Well, metaphorically, yes, we can. Literally, no we can’t. Our brains are made primarily of fat and water, believe it or not. However, it’s in the proportion of our brains that isn’t fat or water where the magic happens.
Your brain has around 100 billion cells (or neurons), each one with around 10,000 connections to other neurons, giving us an amazing 1,000 trillion synaptic connections, constantly working to keep us conscious.
It’s these connections that we can exercise. While our brain cells aren’t replaced after they die, living brain cells can always make new connections with their neighbours and it’s thought that our memories and everything we learn is linked to these ever-changing connections between our neurons.

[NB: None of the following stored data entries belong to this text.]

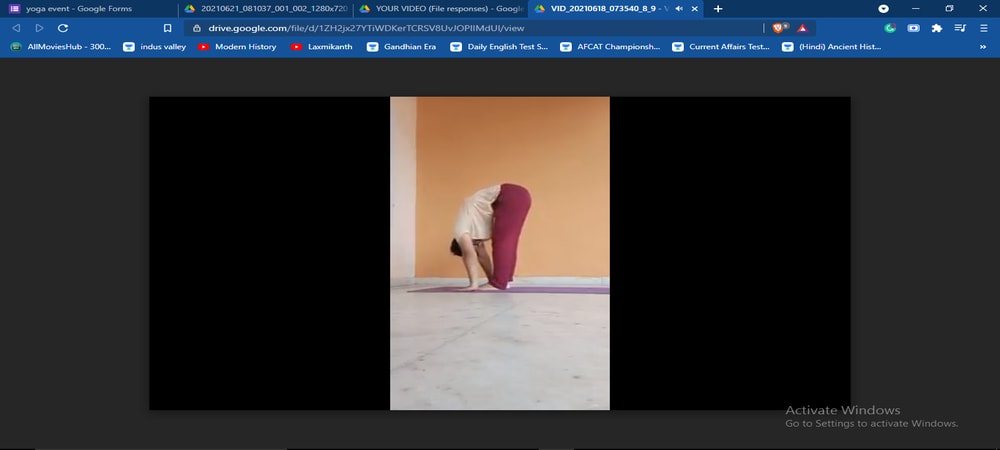Image resolution: width=1000 pixels, height=450 pixels.
Task: Open the Brave main hamburger menu
Action: pos(983,28)
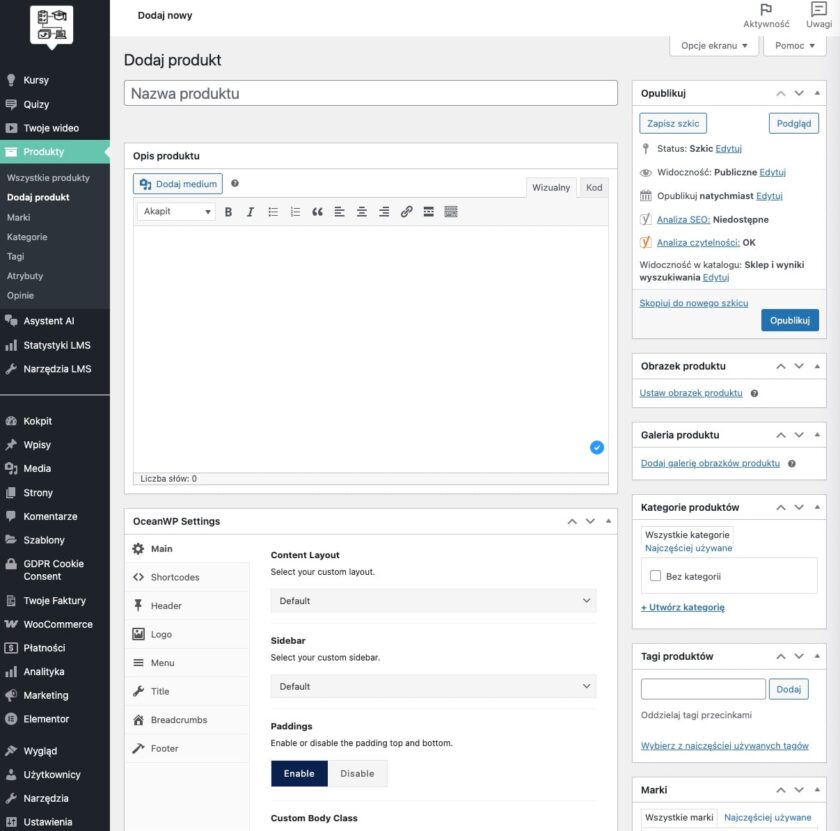Screen dimensions: 840x831
Task: Apply italic formatting
Action: [249, 211]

This is the dynamism that we can think of as a muscle. Every time you learn a new fact, or learn a new route into work, or use your left hand to clean your teeth, you make some new synaptic connections. If you want to “grow” your brain (of course it won’t increase in size) there’s lots of workouts you can do.

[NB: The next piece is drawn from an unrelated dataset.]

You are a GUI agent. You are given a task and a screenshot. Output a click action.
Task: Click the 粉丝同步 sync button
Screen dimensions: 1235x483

Work on the things you’re bad at
You’re right-handed, so you start cleaning your teeth with your left hand. The synapses for right-handed brushing have been doing the same old thing for years so it’s time to forge some new pathways in your brain by challenging yourself.
Learn a new language
Or at least, a few words from a different language each day. Even if you just learn a few fancy words from your mother tongue you’ll be making new connections, so bust out a dictionary or two.
Do some puzzles
Those octogenarians who say they stay mentally young by doing the crossword every day are bang on the money. If you’re always challenging your brain it raises levels of special proteins and transmitters that keep the cells healthy and promote new connections. It really is a case of use it or lose it, just like it is with your muscles!